## Task statement
If a line in the entries below includes the string "computer", copy it out.

## Data excerpts
########

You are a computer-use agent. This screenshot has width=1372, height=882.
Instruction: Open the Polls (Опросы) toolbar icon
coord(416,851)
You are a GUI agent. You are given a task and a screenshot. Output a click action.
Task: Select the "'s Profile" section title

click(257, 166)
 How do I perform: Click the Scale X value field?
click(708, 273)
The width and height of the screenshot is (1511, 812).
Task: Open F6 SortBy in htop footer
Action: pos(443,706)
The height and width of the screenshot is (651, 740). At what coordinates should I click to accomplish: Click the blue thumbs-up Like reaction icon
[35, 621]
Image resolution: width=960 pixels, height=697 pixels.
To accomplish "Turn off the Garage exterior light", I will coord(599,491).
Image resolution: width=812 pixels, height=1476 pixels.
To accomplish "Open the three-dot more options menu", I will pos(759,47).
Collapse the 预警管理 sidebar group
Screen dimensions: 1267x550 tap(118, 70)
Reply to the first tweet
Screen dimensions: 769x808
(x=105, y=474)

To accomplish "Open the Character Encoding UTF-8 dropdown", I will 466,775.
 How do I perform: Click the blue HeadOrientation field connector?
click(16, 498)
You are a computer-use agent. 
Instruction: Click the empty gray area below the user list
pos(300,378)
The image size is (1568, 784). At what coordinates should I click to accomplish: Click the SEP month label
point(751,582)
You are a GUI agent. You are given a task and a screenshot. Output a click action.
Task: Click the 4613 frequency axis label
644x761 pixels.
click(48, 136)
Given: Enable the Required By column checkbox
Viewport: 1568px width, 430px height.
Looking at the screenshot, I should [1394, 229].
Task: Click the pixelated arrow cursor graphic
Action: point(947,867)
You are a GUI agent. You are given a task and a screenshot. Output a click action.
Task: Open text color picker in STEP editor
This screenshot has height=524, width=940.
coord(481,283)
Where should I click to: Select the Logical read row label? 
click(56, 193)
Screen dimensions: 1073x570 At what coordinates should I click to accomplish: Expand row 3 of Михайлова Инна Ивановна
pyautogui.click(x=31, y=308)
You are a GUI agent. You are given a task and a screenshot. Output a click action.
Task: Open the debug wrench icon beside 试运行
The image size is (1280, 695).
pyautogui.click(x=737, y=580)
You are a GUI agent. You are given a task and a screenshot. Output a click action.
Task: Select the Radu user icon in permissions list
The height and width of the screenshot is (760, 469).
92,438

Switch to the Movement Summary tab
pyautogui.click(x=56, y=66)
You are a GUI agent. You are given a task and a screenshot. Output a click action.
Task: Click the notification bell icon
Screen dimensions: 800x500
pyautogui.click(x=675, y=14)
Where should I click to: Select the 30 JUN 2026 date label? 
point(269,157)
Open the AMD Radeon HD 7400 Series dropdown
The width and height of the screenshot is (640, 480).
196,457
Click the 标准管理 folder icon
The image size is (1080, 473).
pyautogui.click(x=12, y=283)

########

## Final answer
You are a computer-use agent. This screenshot has width=1372, height=882.
You are a computer-use agent. 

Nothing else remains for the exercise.